_Dataset entries_:

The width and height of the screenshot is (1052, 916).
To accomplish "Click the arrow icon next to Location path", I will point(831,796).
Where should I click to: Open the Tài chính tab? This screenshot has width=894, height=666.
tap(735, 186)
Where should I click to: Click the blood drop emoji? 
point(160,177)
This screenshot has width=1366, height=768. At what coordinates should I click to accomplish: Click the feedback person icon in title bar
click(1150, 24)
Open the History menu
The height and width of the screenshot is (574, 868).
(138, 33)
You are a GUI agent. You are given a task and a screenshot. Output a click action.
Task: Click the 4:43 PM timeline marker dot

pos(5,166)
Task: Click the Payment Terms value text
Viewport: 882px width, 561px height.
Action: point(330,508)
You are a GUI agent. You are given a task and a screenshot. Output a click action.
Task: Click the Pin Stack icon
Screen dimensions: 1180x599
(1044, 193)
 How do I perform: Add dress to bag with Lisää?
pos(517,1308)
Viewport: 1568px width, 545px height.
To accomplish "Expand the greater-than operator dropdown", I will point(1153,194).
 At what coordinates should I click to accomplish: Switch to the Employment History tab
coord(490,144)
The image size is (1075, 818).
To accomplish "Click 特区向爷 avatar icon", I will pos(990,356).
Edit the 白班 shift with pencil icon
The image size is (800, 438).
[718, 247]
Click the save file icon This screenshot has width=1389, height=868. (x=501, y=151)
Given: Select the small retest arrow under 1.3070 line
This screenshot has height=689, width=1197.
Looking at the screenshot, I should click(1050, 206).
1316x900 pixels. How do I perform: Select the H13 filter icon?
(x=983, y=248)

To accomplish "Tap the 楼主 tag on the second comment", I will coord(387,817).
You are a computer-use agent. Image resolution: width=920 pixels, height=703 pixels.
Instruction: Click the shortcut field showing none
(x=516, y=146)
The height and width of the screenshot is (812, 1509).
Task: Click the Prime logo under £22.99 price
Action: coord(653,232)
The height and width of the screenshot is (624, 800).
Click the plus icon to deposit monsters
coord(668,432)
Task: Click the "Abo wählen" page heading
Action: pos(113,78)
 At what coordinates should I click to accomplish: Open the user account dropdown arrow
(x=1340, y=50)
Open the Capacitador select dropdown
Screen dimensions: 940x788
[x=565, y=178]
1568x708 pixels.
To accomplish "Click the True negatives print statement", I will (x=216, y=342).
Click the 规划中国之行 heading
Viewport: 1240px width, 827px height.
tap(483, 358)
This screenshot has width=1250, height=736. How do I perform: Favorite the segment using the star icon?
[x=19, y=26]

_Brief_: Output the full listing above once again, verbatim.

_Task output_:
The width and height of the screenshot is (1052, 916).
To accomplish "Click the arrow icon next to Location path", I will point(831,796).
Where should I click to: Open the Tài chính tab? This screenshot has width=894, height=666.
tap(735, 186)
Where should I click to: Click the blood drop emoji? 
point(160,177)
This screenshot has width=1366, height=768. At what coordinates should I click to accomplish: Click the feedback person icon in title bar
click(1150, 24)
Open the History menu
The height and width of the screenshot is (574, 868).
(138, 33)
You are a GUI agent. You are given a task and a screenshot. Output a click action.
Task: Click the 4:43 PM timeline marker dot

pos(5,166)
Task: Click the Payment Terms value text
Viewport: 882px width, 561px height.
Action: point(330,508)
You are a GUI agent. You are given a task and a screenshot. Output a click action.
Task: Click the Pin Stack icon
Screen dimensions: 1180x599
(1044, 193)
 How do I perform: Add dress to bag with Lisää?
pos(517,1308)
Viewport: 1568px width, 545px height.
To accomplish "Expand the greater-than operator dropdown", I will point(1153,194).
 At what coordinates should I click to accomplish: Switch to the Employment History tab
coord(490,144)
The image size is (1075, 818).
To accomplish "Click 特区向爷 avatar icon", I will pos(990,356).
Edit the 白班 shift with pencil icon
The image size is (800, 438).
[718, 247]
Click the save file icon This screenshot has width=1389, height=868. (x=501, y=151)
Given: Select the small retest arrow under 1.3070 line
This screenshot has height=689, width=1197.
Looking at the screenshot, I should click(1050, 206).
1316x900 pixels. How do I perform: Select the H13 filter icon?
(x=983, y=248)

To accomplish "Tap the 楼主 tag on the second comment", I will coord(387,817).
You are a computer-use agent. Image resolution: width=920 pixels, height=703 pixels.
Instruction: Click the shortcut field showing none
(x=516, y=146)
The height and width of the screenshot is (812, 1509).
Task: Click the Prime logo under £22.99 price
Action: coord(653,232)
The height and width of the screenshot is (624, 800).
Click the plus icon to deposit monsters
coord(668,432)
Task: Click the "Abo wählen" page heading
Action: pos(113,78)
 At what coordinates should I click to accomplish: Open the user account dropdown arrow
(x=1340, y=50)
Open the Capacitador select dropdown
Screen dimensions: 940x788
[x=565, y=178]
1568x708 pixels.
To accomplish "Click the True negatives print statement", I will (x=216, y=342).
Click the 规划中国之行 heading
Viewport: 1240px width, 827px height.
tap(483, 358)
This screenshot has width=1250, height=736. How do I perform: Favorite the segment using the star icon?
[x=19, y=26]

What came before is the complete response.